### Comparison of the New Gravitational Force to the Old One

In this universe, the gravitational force is proportional to the inverse cube of the distance (\(F \propto 1/r^3\)). For the original orbit at distance \(r\), let the force be \(F_\text{old} \propto 1/r^3\).

When the planet is pushed to a new distance of \(2r\), the new force is \(F_\text{new} \propto 1/(2r)^3 = 1/(8r^3)\). Therefore,

\[
\frac{F_\text{new}}{F_\text{old}} = \frac{1/(8r^3)}{1/r^3} = \frac{1}{8}.
\]

The new gravitational force is **one-eighth (1/8)** as strong as the old one. This is purely due to the increased distance; the masses and gravitational constant are unchanged.

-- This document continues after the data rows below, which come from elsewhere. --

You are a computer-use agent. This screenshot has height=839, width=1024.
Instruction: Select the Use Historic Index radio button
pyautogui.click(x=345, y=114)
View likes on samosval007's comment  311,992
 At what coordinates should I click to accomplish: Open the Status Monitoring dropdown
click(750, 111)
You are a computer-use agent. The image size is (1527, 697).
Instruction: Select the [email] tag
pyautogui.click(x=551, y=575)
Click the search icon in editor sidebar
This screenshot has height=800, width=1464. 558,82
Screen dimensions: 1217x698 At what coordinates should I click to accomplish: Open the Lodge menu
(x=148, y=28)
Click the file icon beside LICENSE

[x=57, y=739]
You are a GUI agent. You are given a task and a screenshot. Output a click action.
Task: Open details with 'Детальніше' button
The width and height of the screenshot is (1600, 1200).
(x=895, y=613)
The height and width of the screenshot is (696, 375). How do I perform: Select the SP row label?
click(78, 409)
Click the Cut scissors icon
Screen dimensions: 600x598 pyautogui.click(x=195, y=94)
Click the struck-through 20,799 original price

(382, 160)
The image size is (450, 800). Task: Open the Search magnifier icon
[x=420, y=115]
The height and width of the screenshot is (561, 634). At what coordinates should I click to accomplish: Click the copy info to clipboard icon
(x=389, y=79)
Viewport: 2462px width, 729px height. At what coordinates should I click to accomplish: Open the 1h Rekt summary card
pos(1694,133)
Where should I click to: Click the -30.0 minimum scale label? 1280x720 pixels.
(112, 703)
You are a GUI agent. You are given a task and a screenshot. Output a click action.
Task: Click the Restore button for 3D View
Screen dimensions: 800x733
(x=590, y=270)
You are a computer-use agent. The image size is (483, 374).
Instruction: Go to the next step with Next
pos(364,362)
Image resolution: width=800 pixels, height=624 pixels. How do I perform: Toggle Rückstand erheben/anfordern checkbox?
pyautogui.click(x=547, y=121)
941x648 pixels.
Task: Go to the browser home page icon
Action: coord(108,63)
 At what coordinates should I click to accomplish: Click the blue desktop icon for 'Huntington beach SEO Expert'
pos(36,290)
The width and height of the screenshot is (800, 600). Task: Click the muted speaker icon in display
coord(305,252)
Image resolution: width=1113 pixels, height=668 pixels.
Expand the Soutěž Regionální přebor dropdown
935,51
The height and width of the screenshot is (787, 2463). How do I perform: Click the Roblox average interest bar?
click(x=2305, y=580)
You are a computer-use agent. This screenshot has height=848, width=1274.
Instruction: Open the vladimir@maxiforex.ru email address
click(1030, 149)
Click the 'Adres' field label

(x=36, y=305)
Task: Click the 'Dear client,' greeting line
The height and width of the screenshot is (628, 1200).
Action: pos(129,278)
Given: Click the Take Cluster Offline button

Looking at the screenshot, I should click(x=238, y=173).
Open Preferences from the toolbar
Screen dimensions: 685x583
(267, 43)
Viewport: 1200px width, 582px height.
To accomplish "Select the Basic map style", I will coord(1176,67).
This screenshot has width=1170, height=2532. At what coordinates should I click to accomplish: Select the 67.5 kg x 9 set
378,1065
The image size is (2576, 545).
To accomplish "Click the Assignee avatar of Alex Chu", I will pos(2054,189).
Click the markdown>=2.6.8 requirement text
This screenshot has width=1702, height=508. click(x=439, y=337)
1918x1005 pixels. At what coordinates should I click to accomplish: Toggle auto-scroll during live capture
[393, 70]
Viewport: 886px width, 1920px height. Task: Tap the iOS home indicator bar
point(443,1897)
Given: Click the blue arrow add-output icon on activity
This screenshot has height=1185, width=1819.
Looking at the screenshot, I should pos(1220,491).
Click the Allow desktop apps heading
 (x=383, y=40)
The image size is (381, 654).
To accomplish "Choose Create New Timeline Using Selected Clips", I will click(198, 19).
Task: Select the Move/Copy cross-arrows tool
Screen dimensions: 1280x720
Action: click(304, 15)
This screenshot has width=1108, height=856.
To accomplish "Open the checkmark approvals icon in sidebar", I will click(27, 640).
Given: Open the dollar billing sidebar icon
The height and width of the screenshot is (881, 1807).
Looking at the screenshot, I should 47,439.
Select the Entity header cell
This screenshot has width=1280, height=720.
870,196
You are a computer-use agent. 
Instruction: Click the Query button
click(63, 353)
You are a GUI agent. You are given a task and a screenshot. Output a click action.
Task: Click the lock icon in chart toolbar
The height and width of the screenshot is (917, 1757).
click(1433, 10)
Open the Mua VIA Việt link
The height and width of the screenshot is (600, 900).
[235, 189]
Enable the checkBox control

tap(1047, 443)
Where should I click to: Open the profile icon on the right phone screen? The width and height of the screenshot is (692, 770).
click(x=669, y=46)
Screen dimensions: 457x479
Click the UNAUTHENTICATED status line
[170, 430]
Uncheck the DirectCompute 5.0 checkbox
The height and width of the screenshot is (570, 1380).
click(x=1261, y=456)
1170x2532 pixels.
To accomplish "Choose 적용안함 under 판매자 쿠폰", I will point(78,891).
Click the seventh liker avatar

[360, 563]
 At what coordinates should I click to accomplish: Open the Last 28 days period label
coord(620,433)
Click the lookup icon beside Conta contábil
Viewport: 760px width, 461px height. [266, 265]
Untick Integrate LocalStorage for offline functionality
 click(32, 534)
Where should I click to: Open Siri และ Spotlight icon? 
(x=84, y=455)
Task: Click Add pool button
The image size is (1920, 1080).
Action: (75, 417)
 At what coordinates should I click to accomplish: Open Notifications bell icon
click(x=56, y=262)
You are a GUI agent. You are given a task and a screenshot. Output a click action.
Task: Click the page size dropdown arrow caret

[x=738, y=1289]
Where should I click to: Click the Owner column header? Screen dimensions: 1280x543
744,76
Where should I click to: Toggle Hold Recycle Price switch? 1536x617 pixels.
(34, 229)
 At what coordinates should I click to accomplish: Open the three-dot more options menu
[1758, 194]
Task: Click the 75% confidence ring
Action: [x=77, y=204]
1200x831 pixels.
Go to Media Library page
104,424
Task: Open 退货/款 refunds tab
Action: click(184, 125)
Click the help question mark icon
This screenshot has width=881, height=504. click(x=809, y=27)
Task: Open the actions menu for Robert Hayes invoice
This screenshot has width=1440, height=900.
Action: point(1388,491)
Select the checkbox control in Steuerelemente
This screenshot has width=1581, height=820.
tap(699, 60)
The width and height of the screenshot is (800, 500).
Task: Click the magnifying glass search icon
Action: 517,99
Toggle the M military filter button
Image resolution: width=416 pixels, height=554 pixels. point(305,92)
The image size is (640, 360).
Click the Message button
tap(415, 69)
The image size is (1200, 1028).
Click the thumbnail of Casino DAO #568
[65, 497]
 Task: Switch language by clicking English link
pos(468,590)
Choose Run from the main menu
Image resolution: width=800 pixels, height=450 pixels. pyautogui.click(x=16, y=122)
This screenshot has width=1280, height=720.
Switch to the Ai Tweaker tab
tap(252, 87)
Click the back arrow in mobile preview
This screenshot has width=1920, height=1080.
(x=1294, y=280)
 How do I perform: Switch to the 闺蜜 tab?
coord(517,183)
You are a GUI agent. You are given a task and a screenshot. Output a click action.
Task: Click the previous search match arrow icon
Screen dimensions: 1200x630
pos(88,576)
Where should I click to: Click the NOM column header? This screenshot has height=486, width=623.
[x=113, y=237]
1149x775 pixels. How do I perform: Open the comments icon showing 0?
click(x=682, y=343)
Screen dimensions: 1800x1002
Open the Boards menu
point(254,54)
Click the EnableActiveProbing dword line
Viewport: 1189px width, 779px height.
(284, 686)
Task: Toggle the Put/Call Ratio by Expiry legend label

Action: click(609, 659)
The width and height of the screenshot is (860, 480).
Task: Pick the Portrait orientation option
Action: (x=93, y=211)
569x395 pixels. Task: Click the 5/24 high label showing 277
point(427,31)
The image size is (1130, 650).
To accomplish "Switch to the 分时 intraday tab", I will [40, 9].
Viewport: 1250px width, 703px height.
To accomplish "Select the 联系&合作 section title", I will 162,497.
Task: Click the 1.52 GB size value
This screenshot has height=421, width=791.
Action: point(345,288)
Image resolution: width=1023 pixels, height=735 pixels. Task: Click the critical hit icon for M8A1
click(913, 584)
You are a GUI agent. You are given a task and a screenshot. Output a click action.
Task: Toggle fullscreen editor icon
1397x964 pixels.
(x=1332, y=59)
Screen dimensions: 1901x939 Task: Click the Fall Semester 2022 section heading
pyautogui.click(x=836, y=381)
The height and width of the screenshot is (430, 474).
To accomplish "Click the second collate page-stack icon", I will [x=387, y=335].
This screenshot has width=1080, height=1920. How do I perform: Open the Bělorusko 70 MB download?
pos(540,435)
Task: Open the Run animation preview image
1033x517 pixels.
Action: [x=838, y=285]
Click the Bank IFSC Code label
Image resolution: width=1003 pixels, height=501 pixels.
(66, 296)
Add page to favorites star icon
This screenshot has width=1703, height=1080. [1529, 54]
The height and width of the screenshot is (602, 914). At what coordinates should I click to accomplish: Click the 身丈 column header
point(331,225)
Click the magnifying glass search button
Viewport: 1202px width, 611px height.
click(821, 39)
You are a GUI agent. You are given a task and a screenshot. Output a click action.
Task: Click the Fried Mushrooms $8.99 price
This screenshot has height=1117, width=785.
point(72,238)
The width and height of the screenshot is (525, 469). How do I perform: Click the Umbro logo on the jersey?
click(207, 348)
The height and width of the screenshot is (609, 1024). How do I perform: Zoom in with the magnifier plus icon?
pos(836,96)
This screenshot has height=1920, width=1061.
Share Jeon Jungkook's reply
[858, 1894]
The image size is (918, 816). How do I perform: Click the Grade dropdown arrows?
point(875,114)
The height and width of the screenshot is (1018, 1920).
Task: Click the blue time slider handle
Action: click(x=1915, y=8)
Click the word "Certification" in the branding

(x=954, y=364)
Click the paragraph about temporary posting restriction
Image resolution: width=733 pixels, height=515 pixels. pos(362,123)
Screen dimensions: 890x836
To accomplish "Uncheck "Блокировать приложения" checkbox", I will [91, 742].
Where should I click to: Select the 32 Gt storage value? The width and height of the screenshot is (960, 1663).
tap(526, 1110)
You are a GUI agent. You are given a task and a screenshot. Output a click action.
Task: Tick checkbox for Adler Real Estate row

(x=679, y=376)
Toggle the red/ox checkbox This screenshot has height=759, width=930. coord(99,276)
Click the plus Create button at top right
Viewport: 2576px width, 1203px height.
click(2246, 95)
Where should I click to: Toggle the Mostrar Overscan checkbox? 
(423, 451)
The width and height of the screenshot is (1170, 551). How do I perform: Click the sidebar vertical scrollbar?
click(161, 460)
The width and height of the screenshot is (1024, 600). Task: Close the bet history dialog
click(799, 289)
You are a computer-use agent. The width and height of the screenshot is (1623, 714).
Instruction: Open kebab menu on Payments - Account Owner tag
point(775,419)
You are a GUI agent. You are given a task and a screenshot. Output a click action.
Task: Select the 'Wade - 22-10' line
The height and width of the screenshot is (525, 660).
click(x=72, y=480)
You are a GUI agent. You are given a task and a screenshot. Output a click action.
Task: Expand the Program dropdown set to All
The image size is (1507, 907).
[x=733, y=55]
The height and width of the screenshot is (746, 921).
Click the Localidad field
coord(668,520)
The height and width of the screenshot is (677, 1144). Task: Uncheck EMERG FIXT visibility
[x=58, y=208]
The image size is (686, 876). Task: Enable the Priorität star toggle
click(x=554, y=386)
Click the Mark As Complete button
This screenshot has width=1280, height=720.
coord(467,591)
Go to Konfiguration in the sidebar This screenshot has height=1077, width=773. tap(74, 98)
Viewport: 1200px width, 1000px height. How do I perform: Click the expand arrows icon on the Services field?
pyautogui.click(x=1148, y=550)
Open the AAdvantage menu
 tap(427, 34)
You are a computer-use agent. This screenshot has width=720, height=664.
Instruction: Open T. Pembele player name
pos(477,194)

### Likely Outcome for the Planet's New Orbit

To determine the outcome, we must consider the planet's velocity after the "sudden push." I interpret this as an instantaneous radial displacement to \(2r\) while keeping the planet's original tangential velocity unchanged (a common assumption in such hypothetical scenarios, as the push is radial and does not alter the tangential speed). Here's the step-by-step reasoning:

1. **Orbital Requirements in This Universe**:
   - The gravitational force law is \(F = GMm / r^3\), where \(G\) is the gravitational constant, \(M\) is the star's mass, and \(m\) is the planet's mass.
   - For a stable circular orbit at radius \(R\), the gravitational force provides the centripetal force: \(GMm / R^3 = m v^2 / R\).
   - Solving gives the required circular orbital speed: \(v_\text{circ} = \sqrt{GM} / R\) (i.e., speed is inversely proportional to radius).
   - In the original orbit at \(r\), the speed is \(v_\text{old} = \sqrt{GM} / r\).
   - At \(2r\), the speed required for a new circular orbit would be \(v_\text{required} = \sqrt{GM} / (2r) = (1/2) v_\text{old}\).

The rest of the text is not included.